Fig. 3. Time course analysis for trial 1.
All 9 stimulation parameters’ effect on mean heart rate (grouped by condition, active/control) are represented in this time course analysis. An overall effect of condition is revealed (120s time course, p < 0.001), as well as the blunting of HR spike by active stimulation during the recovery period (p < 0.001). (Error bars = SEM).
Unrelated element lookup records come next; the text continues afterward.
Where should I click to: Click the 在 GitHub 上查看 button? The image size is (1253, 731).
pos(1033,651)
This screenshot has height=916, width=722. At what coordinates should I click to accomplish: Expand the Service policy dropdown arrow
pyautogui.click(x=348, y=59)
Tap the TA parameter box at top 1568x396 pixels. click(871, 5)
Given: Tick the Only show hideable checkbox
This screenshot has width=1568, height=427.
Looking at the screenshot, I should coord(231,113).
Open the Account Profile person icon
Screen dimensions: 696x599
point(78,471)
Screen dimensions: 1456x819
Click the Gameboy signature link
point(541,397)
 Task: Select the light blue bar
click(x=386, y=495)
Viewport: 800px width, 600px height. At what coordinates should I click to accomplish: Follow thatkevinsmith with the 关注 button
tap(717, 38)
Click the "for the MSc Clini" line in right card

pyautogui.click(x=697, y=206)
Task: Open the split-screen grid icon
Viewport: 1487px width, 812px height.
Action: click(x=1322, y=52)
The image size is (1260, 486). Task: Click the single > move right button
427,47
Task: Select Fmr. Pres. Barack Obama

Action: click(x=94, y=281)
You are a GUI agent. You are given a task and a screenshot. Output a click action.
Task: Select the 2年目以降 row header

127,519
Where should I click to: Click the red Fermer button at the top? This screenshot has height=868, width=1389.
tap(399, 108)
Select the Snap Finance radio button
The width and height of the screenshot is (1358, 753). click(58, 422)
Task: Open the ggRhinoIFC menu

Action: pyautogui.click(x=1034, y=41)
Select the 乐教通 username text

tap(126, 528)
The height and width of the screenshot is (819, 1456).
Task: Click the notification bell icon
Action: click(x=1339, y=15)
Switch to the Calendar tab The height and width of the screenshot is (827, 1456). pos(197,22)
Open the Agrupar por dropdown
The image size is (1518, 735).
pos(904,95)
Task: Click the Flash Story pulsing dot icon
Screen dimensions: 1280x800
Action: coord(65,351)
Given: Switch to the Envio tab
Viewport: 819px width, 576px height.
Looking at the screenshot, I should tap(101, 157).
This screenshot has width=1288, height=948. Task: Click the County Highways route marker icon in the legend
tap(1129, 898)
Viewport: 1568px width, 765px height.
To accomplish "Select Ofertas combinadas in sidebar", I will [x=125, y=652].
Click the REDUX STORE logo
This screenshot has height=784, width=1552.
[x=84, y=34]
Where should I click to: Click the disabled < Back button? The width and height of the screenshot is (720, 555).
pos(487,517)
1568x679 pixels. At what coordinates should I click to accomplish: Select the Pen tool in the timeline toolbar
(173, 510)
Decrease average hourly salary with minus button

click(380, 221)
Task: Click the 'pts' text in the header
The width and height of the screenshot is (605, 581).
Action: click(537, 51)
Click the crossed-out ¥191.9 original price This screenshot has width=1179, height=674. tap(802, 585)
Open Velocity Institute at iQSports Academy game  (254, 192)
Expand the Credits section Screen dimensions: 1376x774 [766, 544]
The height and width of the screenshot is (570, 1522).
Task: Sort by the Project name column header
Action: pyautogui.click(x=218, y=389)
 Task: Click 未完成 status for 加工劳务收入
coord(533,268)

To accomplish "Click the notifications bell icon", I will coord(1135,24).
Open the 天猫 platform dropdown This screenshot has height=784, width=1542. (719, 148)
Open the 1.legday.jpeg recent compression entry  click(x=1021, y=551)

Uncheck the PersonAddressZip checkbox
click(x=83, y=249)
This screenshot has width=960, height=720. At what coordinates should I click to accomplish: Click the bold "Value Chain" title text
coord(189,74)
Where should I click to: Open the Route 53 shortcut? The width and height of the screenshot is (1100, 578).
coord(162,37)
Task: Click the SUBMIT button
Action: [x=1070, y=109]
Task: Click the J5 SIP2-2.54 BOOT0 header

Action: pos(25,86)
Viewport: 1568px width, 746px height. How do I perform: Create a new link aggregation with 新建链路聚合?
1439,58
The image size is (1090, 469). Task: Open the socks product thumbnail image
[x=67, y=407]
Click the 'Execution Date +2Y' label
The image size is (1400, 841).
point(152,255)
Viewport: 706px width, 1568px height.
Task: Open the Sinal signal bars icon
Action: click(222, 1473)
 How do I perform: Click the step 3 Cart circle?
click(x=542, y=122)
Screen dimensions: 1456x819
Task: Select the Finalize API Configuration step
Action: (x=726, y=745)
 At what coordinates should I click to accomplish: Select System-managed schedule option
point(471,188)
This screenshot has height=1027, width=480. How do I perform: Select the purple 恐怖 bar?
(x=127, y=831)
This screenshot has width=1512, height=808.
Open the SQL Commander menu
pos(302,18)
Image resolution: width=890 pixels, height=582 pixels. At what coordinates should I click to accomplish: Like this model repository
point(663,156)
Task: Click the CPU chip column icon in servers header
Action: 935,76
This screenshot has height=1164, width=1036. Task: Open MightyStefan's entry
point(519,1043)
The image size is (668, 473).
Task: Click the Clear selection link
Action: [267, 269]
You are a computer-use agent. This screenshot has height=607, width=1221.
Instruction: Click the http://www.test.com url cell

Exploring the change in HR during the post-stimulation period (from the final 5s bin of stimulation), the sympathetic rebound that occurs upon termination of taVNS was blunted by active stimulation compared to control, demonstrating a condition (active, con trol) effect of rebound spike (F (1,358) = 7.843, p = 0.005). The peak HR rebound was achieved during the third 5-s bin (15 s post-taVNS) with a max rebound in HR for active taVNS of 8.153 BPM and control stimulation of 11.361 BPM. The sympathetic spike time- course analysis revealed a significant condition-time interaction (F (6.675,2389.737) = 6.224, p < 0.001), as the effects of active stimulation return to baseline more quickly than do the effects of control stimulation.
Multivariate analysis of HR to determine parametric effects
We conducted a multivariate analysis to determine parameter- specific effects. Several parameters were determined to have an effect of condition on the decrease in HR during stimulation (Table 3). Two parameters that had the largest, significant effects of condition on HR, in which active stimulation decreased HR more than control stimulation: 500 μs, 25 Hz (active HR −3.13 BPM, control 0.799, t (1) = 26.874, p < 0.001); 500 μs, 10 Hz (active HR −0.929 BPM, control 0.290, t (1) = 6.936, p = 0.01). A multivariate analysis was performed on the sympathetic reorientation spike, showing several parameters that suppressed the sympathetic spike during the recovery period (Table 4). The optimal parameters for suppression of the parasympathetic rebound based on magnitude difference of peak spike suppression were 100 μs, 10 Hz and 500 μs, 10 Hz.
Table 3.
Trial 1 mean change in HR during stimulation.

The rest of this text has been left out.